HomeBlog

A Simple Deep Learning Model Config

02 January, 2020 - 4 min read

One thing odd thing I'll remember in the world of ML in 2019 was the increase in experimentation frameworks. These were either standalone libraries often targeting a specific deep learning framework or part of a larger framework.

For example, gin, is a tool to facilitate parameter configuration. And then within a larger framework, allennlp implements an internal model registry.

As another good example, the models in HuggingFace's transformer package follow the convention of:

bert_config = transformers.BertConfig()
bert_for_classification = transformers.TFBertForSequenceClassification(bert_config)

I like all of these tools, though during model development there's often a grey area where doing too much configuration will make it harder to adapt the model as you learn new information. At the same time, having an object that holds the model configuration, can provide validation, simplifies a model taking 25 arguments, etc, can be a good thing.

So there's a middle ground I'd like to share that I've found useful for local development, is lightweight, but also extends well to production settings.

pydantic's BaseSettings

Having been turned onto pydantic a few months ago, I instantly found it useful. The BaseModel is very handy for development where you want to have schemas for pieces of data being read or written, job parameters, request bodies, etc.

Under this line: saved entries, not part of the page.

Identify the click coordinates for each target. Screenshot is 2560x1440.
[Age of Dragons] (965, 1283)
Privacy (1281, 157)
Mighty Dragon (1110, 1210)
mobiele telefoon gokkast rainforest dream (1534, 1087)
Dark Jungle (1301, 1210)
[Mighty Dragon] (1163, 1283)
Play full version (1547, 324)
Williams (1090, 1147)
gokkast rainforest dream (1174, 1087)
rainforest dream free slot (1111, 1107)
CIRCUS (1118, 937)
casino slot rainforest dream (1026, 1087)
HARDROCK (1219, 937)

One related class is BaseSettings. It's very similar to BaseModel, but affords the ability to default values to associated environment variables, otherwise a lot of the "goodness" of base model.

Example Config

As a small example, here's a dummy config for a model where epochs is the only configuration option.

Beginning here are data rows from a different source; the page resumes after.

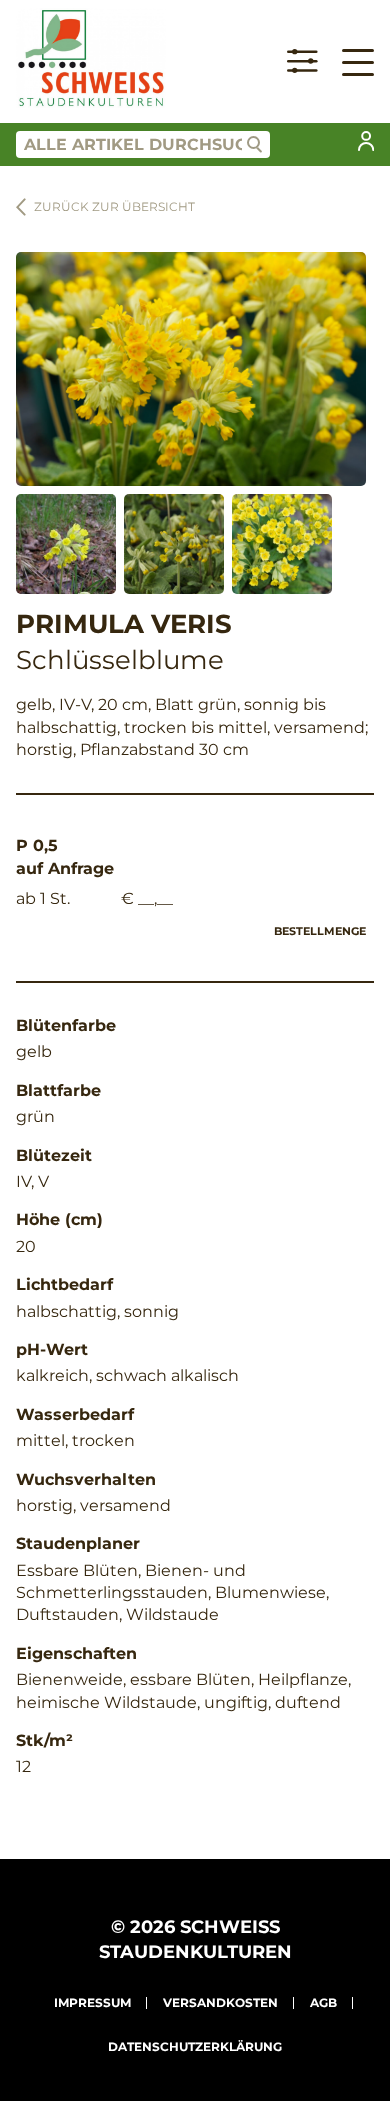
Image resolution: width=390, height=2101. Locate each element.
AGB (323, 2002)
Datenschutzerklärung (195, 2046)
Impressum (92, 2002)
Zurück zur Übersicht (114, 206)
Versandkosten (220, 2002)
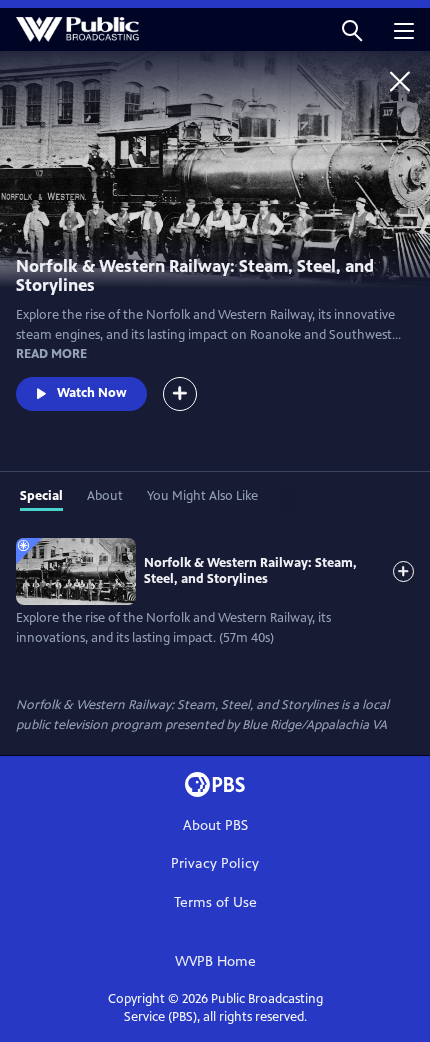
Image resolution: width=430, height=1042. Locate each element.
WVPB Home (215, 961)
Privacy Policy (215, 863)
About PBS (215, 825)
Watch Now (92, 393)
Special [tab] (41, 496)
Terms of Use (215, 902)
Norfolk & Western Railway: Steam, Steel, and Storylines (250, 571)
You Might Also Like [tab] (202, 496)
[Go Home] (400, 81)
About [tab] (105, 496)
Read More (51, 354)
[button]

from pydantic import BaseSettings, Field

class FancySettings(BaseSettings):
    """Describing the fancy settings in the docstring."""
    epochs: int = Field(100, env="FANCY_EPOCHS", description="The number of epochs", gt=0)

Even though it's small, there's a lot of good things to point out:

  • By setting the FANCY_EPOCHS environment variables, epochs is set. This is minor initially, but application configuration via envvars is a good practice, so we're on the right track from the start.
  • I haven't shown how the descriptions and docstrings are used, but just within the code having the description is helpful documentation.
  • gt stands for greater than. Epochs must be greater than 0. Sit back and let the validation run over you.

The culmination of these things is the json schema that comes with the settings.

>>> print(FancySettings.schema_json())
{
  "title": "FancySettings",
  "description": "Describing the fancy settings in the docstring.",
  "type": "object",
  "properties": {
    "epochs": {
      "title": "Epochs",
      "description": "The number of epochs",
      "default": 100,
      "exclusiveMinimum": 0,
      "env": "FANCY_EPOCHS",
      "env_names": ["fancy_epochs"],
      "type": "integer"
    }
  },
  "additionalProperties": false
}

Again, this is useful immediately as it gives a way to describe what input should be passed.

Through the use of custom validators the logic can get more complex.

Dealing with Objects

Given the messy internal details of a model implementation and how object choices themselves are often hyperparameters (e.g. tokenizer choice), being able to configure the python objects can be helpful. Though I'm not sure I totally like it...

For example, in allennlp once the model is registered, it's accessible by name.

# Grab the part of the `config` that defines the model
model_params = config.pop("model")

# Find out which model subclass we want
model_name = model_params.pop("type")

# Instantiate that subclass with the remaining model params
model = Model.by_name(model_name).from_params(model_params)

(from allennlp docs)

Something similar can be done with the BaseSettings approach.

from pydantic import BaseSettings, PyObject

class ObjSet(BaseSettings):
    """Settings."""
    tokenizer: PyObject = 'gcgc.tokenizer.KmerTokenizer'
    settings: PyObject = 'gcgc.tokenizer.KmerTokenizerSettings'

if __name__ == "__main__":
    obj = ObjSet()
    tokenizer = obj.tokenizer(settings=obj.settings())
    print(tokenizer.encode("ATCG"))

which will print [1, 2, 3, 4] and demonstrating the objects getting created and used.

Note that gcgc is a package (that I wrote) for tokenizing DNA. It must be importable from python or an error is thrown.

Conclusion

I think ,model configuration is a useful for reproducibility and productionalization, though it can become burdensome if done too early or with too heavy of hand. For these reasons I like pydantic and its BaseSettings to configure models.